From Encyclopedia of Mathematics - Reading time: 2 min


A formal model of the recombinant behaviour of DNA sequences under the influence of restriction enzymes and ligases; it was introduced in [a2].

A splicing rule over an alphabet $ V $ is a string $ r = u _ {1} \# u _ {2} \$ u _ {3} \# u _ {4} $, where $ u _ {1} ,u _ {2} ,u _ {3} ,u _ {4} \in V ^ {*} $ and $ \# $, $ \$ $ are two symbols not in $ V $. With respect to such a rule, for three strings $ x,y,z \in V ^ {*} $ one writes $ ( x,y ) \vdash _ {r} z $ if $ x = x _ {1} u _ {1} u _ {2} x _ {2} $, $ y = y _ {1} u _ {3} u _ {4} y _ {2} $, $ z = x _ {1} u _ {1} u _ {4} y _ {2} $, for some $ x _ {1} ,x _ {2} ,y _ {1} ,y _ {2} \in V ^ {*} $.

The pair $ x,y $ is said to splice at the sites $ u _ {1} u _ {2} $, $ u _ {3} u _ {4} $, respectively.

A pair $ \sigma = ( V, R ) $, where $ V $ is an alphabet and $ R \subseteq V ^ {*} \# V ^ {*} \$ V ^ {*} \# V ^ {*} $ is a set of splicing rules, is called an $ H $- scheme. For a language $ L \subseteq V ^ {*} $, one defines

$$ \sigma ( L ) = $$

$$ = \left \{ {z \in V ^ {*} } : {( x,y ) \vdash _ {r} z \textrm{ for some } x,y \in L, r \in R } \right \} . $$

The operation can be iterated:

$$ \sigma ^ {0} ( L ) = L, $$

$$ \sigma ^ {i + 1 } ( L ) = \sigma ^ {i} ( L ) \cup \sigma ( \sigma ^ {i} ( L ) ) , \quad i \geq 0, $$

$$ \sigma ^ {*} ( L ) = \cup _ {i \geq 0 } \sigma ^ {i} ( L ) . $$

On this basis, the notion of an extended $ H $- system has been introduced, [a6], as a construct

$$ \gamma = ( V,T,A,R ) , $$

where $ V $ is an alphabet, $ T \subseteq V $( terminal alphabet), $ A \subseteq V ^ {*} $( axioms), and $ R \subseteq V ^ {*} \# V ^ {*} \$ V ^ {*} \# V ^ {*} $, where $ \# $, $ \$ $ are special symbols not in $ V $; $ \sigma = ( V,R ) $ is the underlying $ H $- scheme of $ \gamma $.
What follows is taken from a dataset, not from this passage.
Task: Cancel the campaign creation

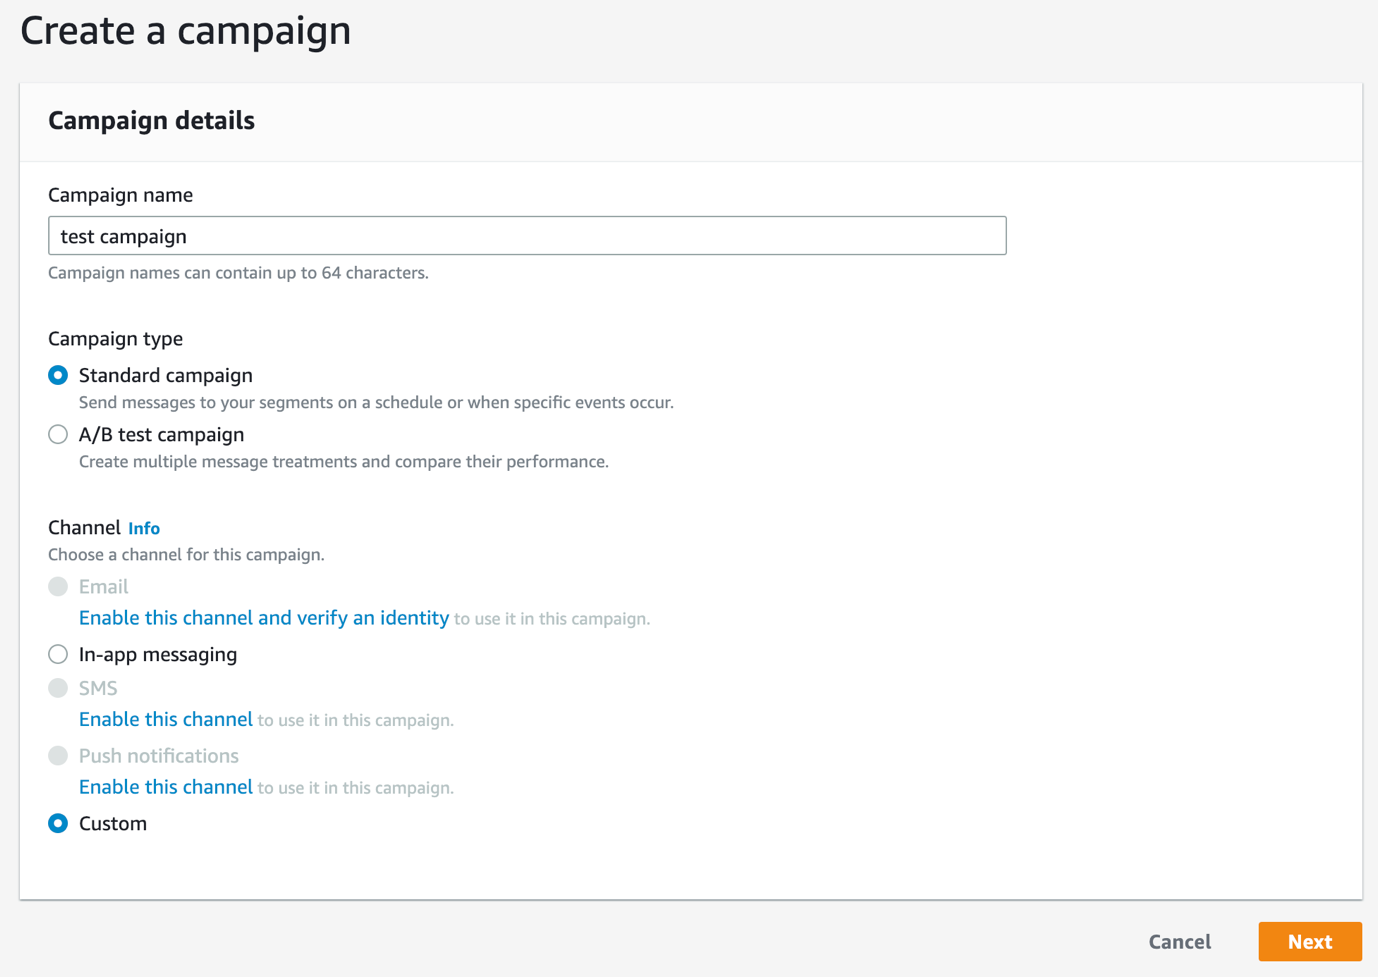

The language generated by $ \gamma $ is defined by $ L ( \gamma ) = \sigma ^ {*} ( A ) \cap T ^ {*} $. For two families of languages, $ F _ {1} $, $ F _ {2} $, let $ { \mathop{\rm EH} } ( F _ {1} ,F _ {2} ) $ be the family of languages $ L ( \gamma ) $ generated by the extended $ H $- systems $ \gamma = ( V,T,A,R ) $ with $ A \in F _ {1} $, $ R \in F _ {2} $. Let FIN, REG and RE be the families of finite, regular, and recursively enumerable languages, respectively. Then:

1) $ { \mathop{\rm EH} } ( { \mathop{\rm REG} } , { \mathop{\rm FIN} } ) = { \mathop{\rm REG} } $([a1]);

2) $ { \mathop{\rm EH} } ( { \mathop{\rm FIN} } , { \mathop{\rm REG} } ) = { \mathop{\rm RE} } $([a5]).

The second result above was followed by many related characterizations of recursively enumerable languages by means of extended $ H $- systems with finite sets of axioms and splicing rules, with the splicing operation controlled in various ways. (This theoretically proves the possibility of constructing universal "DNA computers" based on splicing.) Details can be found in [a3], [a4], [a7].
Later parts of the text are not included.